Dataset items
'''

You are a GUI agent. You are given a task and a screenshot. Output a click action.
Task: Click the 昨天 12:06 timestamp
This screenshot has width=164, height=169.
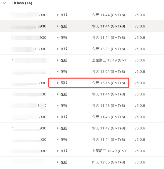click(108, 162)
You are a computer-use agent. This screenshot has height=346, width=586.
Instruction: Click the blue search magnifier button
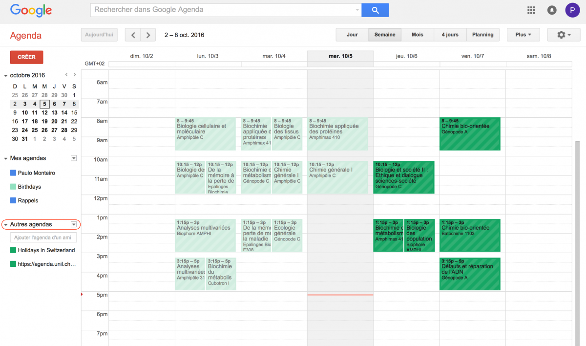[x=375, y=10]
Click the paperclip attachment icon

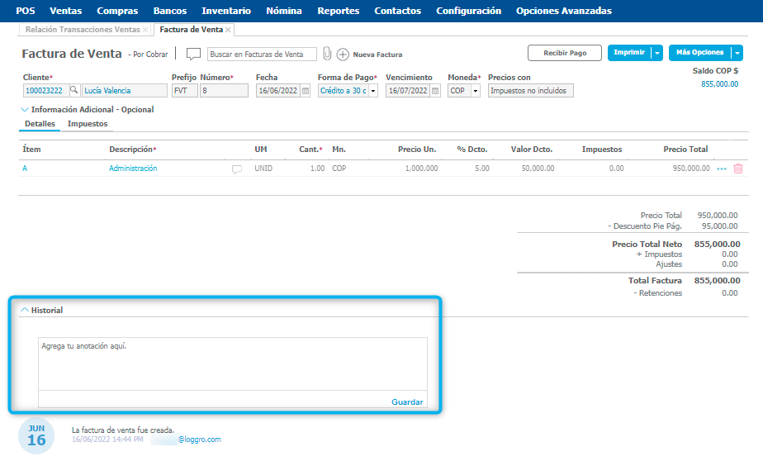tap(327, 54)
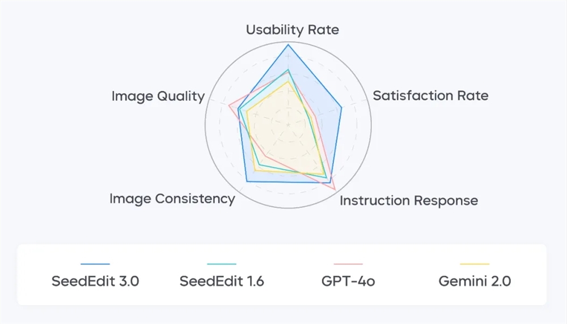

'''

### WHAT YOU SHOULD DO
Write the lines from the one containing "Instruction: Click the" through the end of the data above exactly as they appear, and do not carry over any picture.

### YOUR RESPONSE
Instruction: Click the blue search magnifier button
[x=375, y=10]
Click the paperclip attachment icon

tap(327, 54)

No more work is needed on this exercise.